Several groups continue to conduct research into the shale play. The Bakken Research Consortium, formed in 2007, is a CSM-based program that was formed to develop best practices for developing Bakken wells. The consortium’s 37 members include Apache, Denbury Resources, and Total.

Operator roundup

Oklahoma-based Continental Resources entered 2013 with a little more than 1.1 million net acres under lease in both North Dakota and Montana. According to the company, which is the Williston basin’s top producer, driller, and leasehold owner, about 54% of its total production in 3Q 2012 came from wells in the North Dakota Bakken. Another 6% of the company’s total production came from its wells in the Montana Bakken. The company’s proved reserves for 2012 in the Bakken totaled 564 MMboe, almost double the proved reserves in the play at year-end 2011.

The company recently completed its first horizontal well to test the third bench of the Three Forks zone. According to IHS Inc., the #3-22H Charlotte, located in McKenzie County, N.D., flowed 953 boe/d at 1,700 psi when tested on a 28/ 64 -in. choke. The well was drilled to 6,500 m (21,324 ft) with a 2,957-m (9,701-ft) lateral section and was completed with a 30-stage fracture stimulation design. According to the company, the well could be the first to establish commercial production in the third bench if it continues to perform in line with its #2-22H Charlotte well located in the second bench.

Whiting Oil & Gas, headquartered in Denver, has 714,567 net acres leased in the Williston basin, mostly in North Dakota and primarily targeting the Middle Bakken and Three Forks formations. In 2011 the company’s Sanish field in Mountrail County, N.D., was its largest producing asset, with its production representing about one-third of company-wide production, according to a company report.
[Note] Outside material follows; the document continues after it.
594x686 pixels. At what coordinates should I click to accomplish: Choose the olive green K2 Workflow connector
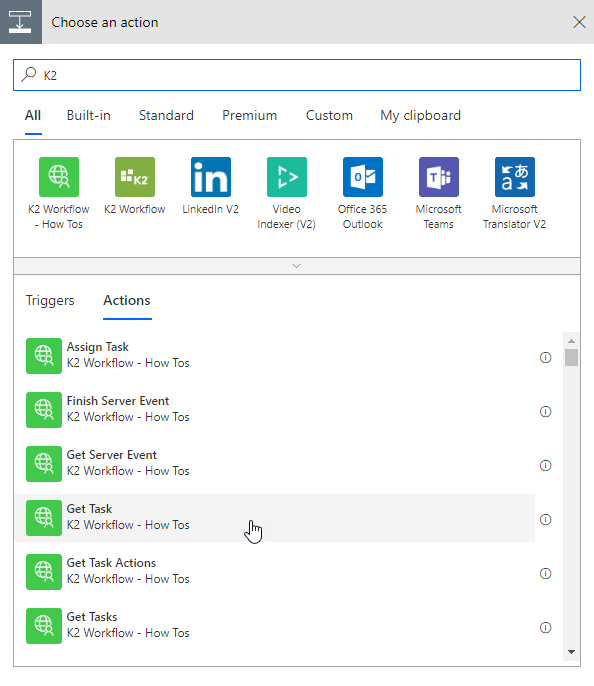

The company recently drilled two exploratory wells on its Big Island prospect in Golden Valley County, N.D. The #23-3 Stecker initially pumped 272 b/d of crude oil and flowed 431 Mcf/d of gas. Production came from two Red River intervals at 3,637 m to 3,652 m (11,934 ft to 11,980 ft) and 3,656 m to 3,674 m (11,996 ft to 12,054 ft). The #13-2 Ross well initially flowed at 306 boe/d from the Red River upper D zone.

At year-end 2012 the company drilled the #44-24TFH Kjelstrup well in the Big Island prospect. The horizontal exploratory test well initially flowed 845 b/d of 38.7°API gravity oil with 233 Mcf/d of gas. Production is from a horizontal Three Forks lateral extension from 3,381 m (11,094 ft) north-northwest to 6,300 m (20,670 ft). The well was tested following a 30-stage fracture stimulation job.

Hess Corp. was the first to discover oil in North Dakota in 1951. Since then, the company has made significant investments in the state to develop its leases, especially in its development of the Bakken shale. Bakken oil and gas production for Hess Corp. was 87% higher in 2012 than in 2011, with drilling and completion costs down by more than 30% during 2012.

In a January conference call with analysts, John B. Hess, chairman and CEO, said North Dakota Bakken net production averaged 56,000 boe/d in 2012 and is likely to average between 64,000 boe/d and 70,000 boe/d in 2013. The company also plans to complete the expansion of its Tioga gas plant, with operations set to begin late in 4Q 2013.

Greg Hill, vice president, director, and president of worldwide E&P for Hess, said in the conference call that part of the drilling cost reduction was accomplished in the first half of 2012 when the company “transitioned from a higher cost 38-stage hybrid completion design to a lower cost sliding-sleeve design. This, along with other efficiency gains, allowed us to drive our drilling and completion costs down by more than 30% over the course of the year.”